The first biosimilar product in the United States has been approved, and the time is now for specialty pharmacists to become familiar with the use and regulation of these drugs.


On March 6, 2015, after much anticipation, the FDA approved Zarxio (filgrastim-sndz), the first biosimilar product to get the green light in the United States. Zarxio is not an interchangeable product, however. A biological product approved as interchangeable may be substituted for the reference product without health care provider intervention.

According to the FDA, “A biosimilar product can only be approved by the FDA if it has the same mechanism(s) of action, route(s) of administration, dosage form(s) and strength(s) as the reference product, and only for the indication(s) and condition(s) of use that have been approved for the innovator product.”

A layman might consider Zarxio as a “generic” to Neupogen (filgrastim). Biopharmaceuticals (or biotech products), however, are large, protein-based molecules. These “bio-manufactured” products are often made from bacteria and other living cell organisms. As one can imagine, separating the necessary material from the balance of the living organism requires great expertise. With any living material, there may be great variability. That variability makes the process of creating biopharmaceuticals different from the small-molecule process, which is pretty much basic chemistry.
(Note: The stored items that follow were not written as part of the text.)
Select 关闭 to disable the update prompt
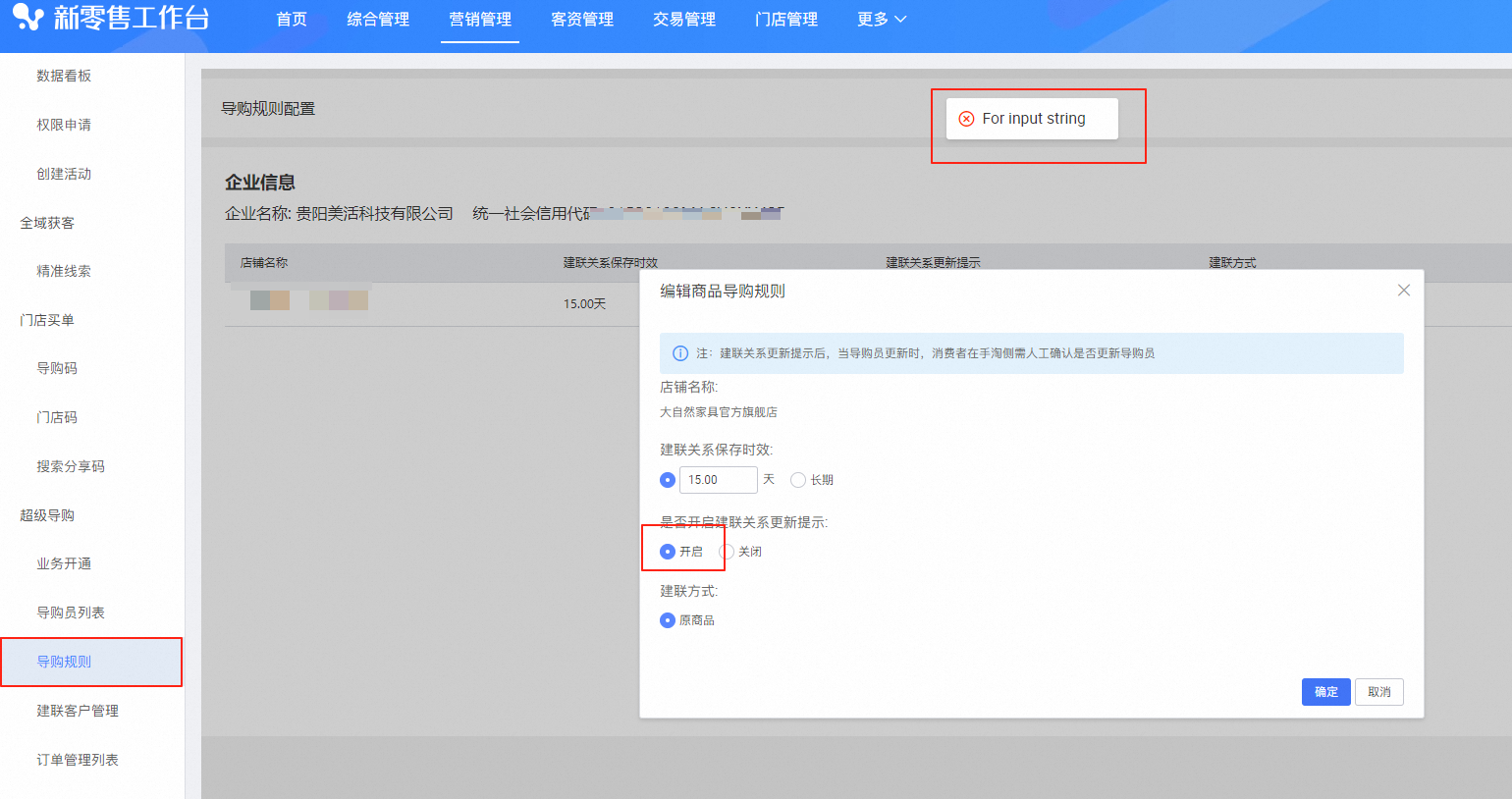This screenshot has height=799, width=1512. click(x=728, y=552)
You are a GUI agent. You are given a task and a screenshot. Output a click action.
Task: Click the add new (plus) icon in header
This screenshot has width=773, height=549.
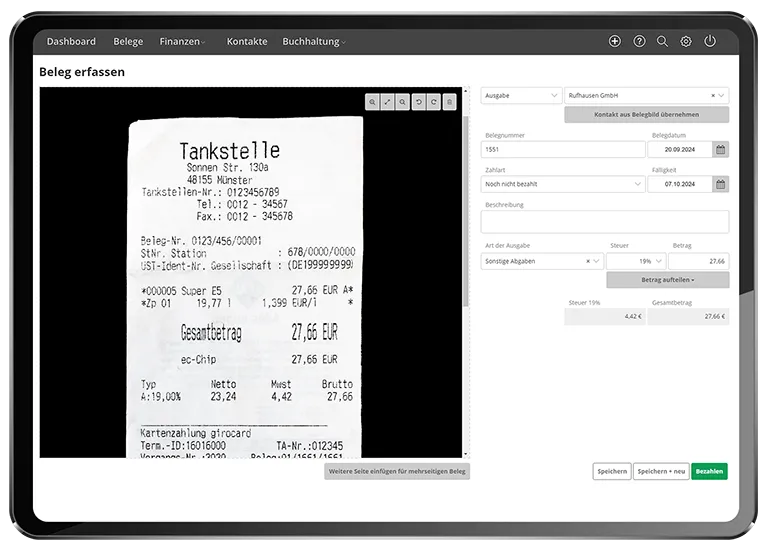615,41
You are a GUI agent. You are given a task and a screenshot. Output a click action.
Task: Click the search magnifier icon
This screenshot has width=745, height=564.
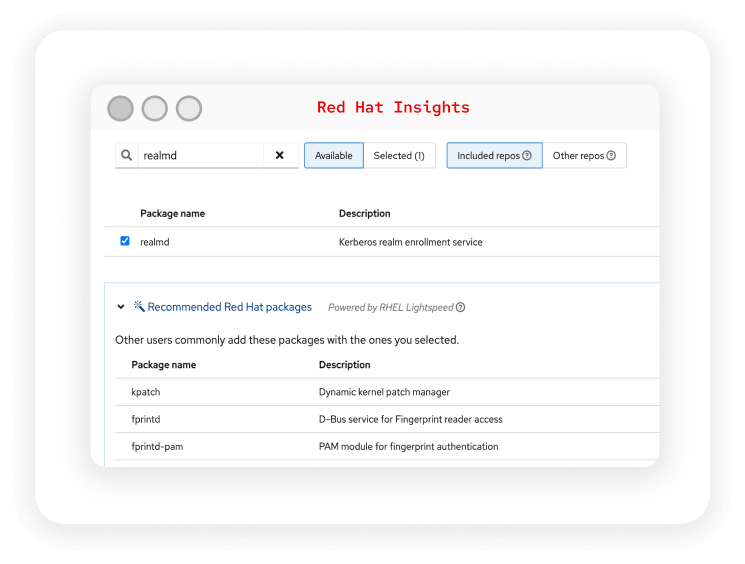pyautogui.click(x=127, y=156)
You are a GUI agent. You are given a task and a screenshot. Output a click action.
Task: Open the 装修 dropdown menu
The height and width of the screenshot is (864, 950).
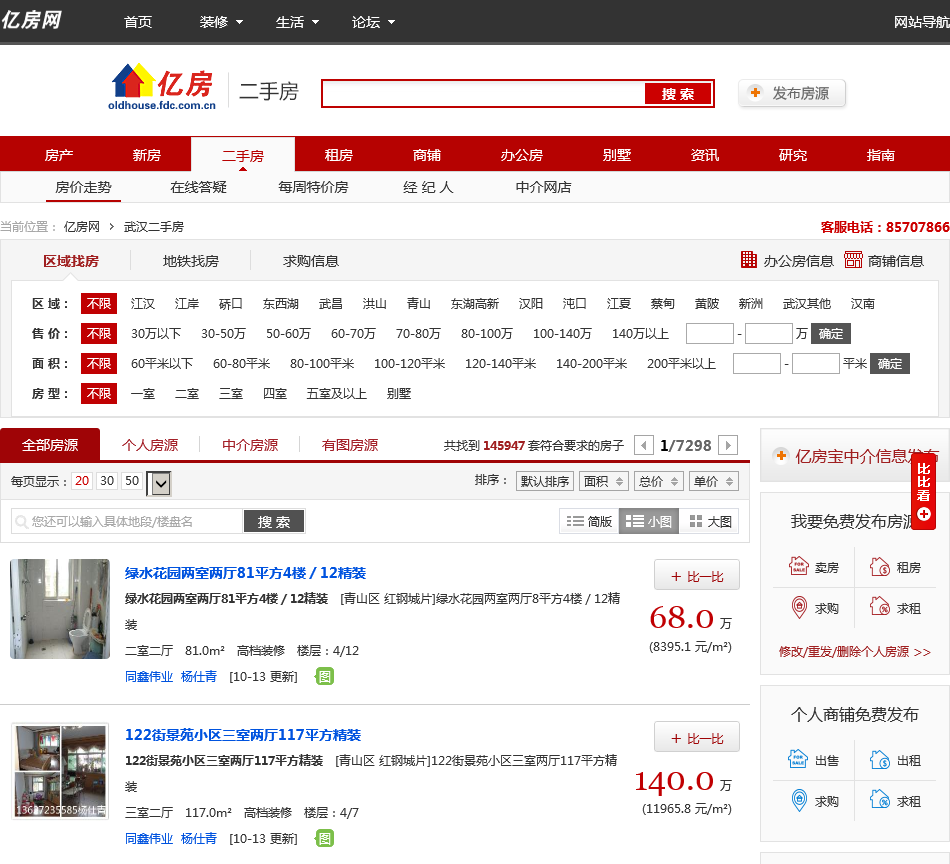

To be clear, Zarxio is not a “generic” version of Neupogen and, as such, is not a chemically identical (ie, bioequivalent) copy.

Since Zarxio is not considered by the FDA to be interchangeable with Neupogen, pharmacies cannot, as a matter of practice, substitute Zarxio for Neupogen without receiving approval from the prescribing physician or operating under a collaborative practice agreement or treatment protocol providing such authority to make the change.

PURPLE: THE NEW GOLD STANDARD
The FDA first published Lists of Licensed Biological Products with Reference Product Exclusivity and Biosimilarity or Interchangeability Evaluations, known as the “Purple Book,” on September 9, 2014. It lists “biological products, including any biosimilar and interchangeable biological products licensed by the FDA under the Public Health Service Act (PHS Act).” The book includes the date a biological product was licensed under 351(a) of the PHS Act, whether the FDA evaluated the biological product for reference product exclusivity under section 351(k)(7), and whether the FDA has determined a product to be biosimilar or interchangeable with an already licensed FDA-referenced biological product. The biosimilar and interchangeable products are listed under their reference product. This resource will be the “gold” standard for how biosimilars may be substituted.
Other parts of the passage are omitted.